Assessing Animal Emotions

UBC Reports | Vol. 53 | No. 1 | Jan. 4, 2007

By Assoc. Prof. Dan Weary
UBC Animal Welfare Program, Faculty of Land and Food Systems

Concerns about the welfare of animals are nothing new, but the best way to care for animals is not always clear. Now the developing field of animal welfare science is helping people make better decisions regarding animal care.

Cat owners, pig farmers, laboratory scientists and many others need knowledge-based recommendations on how to house and manage the animals under their care, as the requirements for good care are not always clear and some practices thought to help animals may also cause harm. For example, the cat owner may feel that his cat needs to explore, roam and hunt, but allowing the animal outside increases its risk of disease and injury. The pig farmer may wish to provide a nutritionally complete diet and prevent obesity in her sows, but feeding limited quantities of a concentrated diet can leave the animals in a chronic state of hunger. The laboratory scientist may wish to provide housing that prevents the spread of disease by using caging that is easy to wash, but the barren housing conditions that result can lead to mice spending much of their day engaged in stereotypical behaviours that are repetitive and non-functional.

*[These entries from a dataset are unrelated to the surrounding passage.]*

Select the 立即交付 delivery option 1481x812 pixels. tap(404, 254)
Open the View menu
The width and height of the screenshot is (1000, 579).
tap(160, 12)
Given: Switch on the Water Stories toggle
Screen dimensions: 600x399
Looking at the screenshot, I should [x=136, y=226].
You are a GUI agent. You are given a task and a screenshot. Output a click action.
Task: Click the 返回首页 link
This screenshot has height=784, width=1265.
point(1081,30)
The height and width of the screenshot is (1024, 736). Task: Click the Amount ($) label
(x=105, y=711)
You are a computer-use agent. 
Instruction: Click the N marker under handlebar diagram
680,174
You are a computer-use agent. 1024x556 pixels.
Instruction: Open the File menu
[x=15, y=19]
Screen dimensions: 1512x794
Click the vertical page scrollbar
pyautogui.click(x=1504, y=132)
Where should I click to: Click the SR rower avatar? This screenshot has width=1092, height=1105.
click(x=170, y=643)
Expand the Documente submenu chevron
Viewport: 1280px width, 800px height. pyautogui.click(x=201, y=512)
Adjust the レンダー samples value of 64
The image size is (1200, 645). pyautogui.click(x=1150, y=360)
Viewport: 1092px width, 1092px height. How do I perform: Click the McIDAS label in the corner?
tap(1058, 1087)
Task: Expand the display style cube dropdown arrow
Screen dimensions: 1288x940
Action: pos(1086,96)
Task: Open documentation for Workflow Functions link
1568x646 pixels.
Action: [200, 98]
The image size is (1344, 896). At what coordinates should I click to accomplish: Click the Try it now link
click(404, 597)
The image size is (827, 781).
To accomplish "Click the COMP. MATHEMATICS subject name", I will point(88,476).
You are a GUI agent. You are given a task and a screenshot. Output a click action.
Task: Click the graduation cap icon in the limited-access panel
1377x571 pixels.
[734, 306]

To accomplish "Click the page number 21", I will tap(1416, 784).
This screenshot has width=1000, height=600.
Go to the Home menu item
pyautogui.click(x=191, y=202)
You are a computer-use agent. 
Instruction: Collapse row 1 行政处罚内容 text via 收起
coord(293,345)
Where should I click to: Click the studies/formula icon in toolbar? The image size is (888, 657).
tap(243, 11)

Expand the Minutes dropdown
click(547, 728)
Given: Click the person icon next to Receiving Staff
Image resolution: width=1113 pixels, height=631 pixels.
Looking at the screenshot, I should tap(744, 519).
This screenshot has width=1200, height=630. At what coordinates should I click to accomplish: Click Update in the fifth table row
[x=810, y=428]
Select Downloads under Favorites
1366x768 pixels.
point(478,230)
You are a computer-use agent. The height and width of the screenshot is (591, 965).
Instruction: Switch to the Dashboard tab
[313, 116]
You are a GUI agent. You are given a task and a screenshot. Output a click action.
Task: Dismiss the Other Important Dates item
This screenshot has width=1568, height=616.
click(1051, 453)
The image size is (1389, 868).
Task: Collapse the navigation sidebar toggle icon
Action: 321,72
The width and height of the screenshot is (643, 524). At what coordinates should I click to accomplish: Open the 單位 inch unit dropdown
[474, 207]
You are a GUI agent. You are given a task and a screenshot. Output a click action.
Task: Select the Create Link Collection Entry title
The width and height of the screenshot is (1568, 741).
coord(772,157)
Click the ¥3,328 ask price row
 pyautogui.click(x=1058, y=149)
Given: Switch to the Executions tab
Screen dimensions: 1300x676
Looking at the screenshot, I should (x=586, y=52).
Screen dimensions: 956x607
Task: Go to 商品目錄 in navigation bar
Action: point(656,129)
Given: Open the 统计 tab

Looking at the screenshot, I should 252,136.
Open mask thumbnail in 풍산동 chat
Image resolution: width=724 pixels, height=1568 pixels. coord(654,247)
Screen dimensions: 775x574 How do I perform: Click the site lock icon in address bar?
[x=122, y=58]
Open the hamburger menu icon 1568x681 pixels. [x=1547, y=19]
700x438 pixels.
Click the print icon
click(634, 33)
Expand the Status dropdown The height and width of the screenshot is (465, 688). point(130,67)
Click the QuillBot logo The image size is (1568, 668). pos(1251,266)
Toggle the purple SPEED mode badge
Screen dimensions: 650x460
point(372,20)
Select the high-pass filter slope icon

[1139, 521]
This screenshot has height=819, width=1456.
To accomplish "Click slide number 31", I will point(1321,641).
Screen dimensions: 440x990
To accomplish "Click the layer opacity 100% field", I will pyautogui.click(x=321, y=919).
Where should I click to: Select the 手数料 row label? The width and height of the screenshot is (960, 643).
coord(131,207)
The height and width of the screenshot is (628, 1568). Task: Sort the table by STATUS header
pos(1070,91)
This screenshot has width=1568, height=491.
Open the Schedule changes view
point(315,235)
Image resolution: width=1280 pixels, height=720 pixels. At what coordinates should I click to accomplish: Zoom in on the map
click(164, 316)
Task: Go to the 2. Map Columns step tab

UBC’s Animal Welfare Program provides research-based recommendations for animal care but faces three challenges in achieving this goal. First, good ideas that improve the lives of animals must also be practical. For example, horns on adult dairy cattle are dangerous for farm workers and injure herd mates, so the horn buds are typically removed from the calves using a hot iron. This is an unpleasant chore for the farmers, and painful for the calves. Research within the program has now developed a simple and inexpensive method of de-horning that includes sedating calves and preventing the pain, and this method also makes the chore of de-horning much easier to perform.

The second challenge is developing methods of assessing welfare. In the past scientists working in this area tried to define welfare in terms of their own biases or what they were able to measure. For example, animal scientists focusing on food animal production used measures of animal growth or productivity, and physiologists used measures of heart rate or blood cortisol.

Program researchers have led the field to the current consensus: conditions we provide animals should address concerns about animal health, the expression of natural behaviours, and animal emotions including pain, hunger and boredom.

This leads us to the greatest challenge in this field — how can we assess animal emotions? Assessing pain and other emotional states requires scientific innovations by program researchers.  Some simple approaches can provide great insights. Preference tests allow animals to choose between different environments, and have been used to assess what lying conditions cows prefer, and what housing conditions are important to rats. Animals can be provided treats in the less preferred environment to assess, for example, how much rats are willing tolerate noxious conditions. Measures of pain are validated using proven analgesics, and some work has shown that animals with painful injuries will select feed that has been dosed with analgesics. Now new work is suggesting that how animals think can be used to assess how they feel. For example, when dairy calves are provided a gambling task using a computerized milk feeder, calves ‘play’ less frequently when they become ill. This result indicates that clinically ill calves also feel ‘sick’, and could also lead to improved methods of early diagnoses and treatment on dairy farms.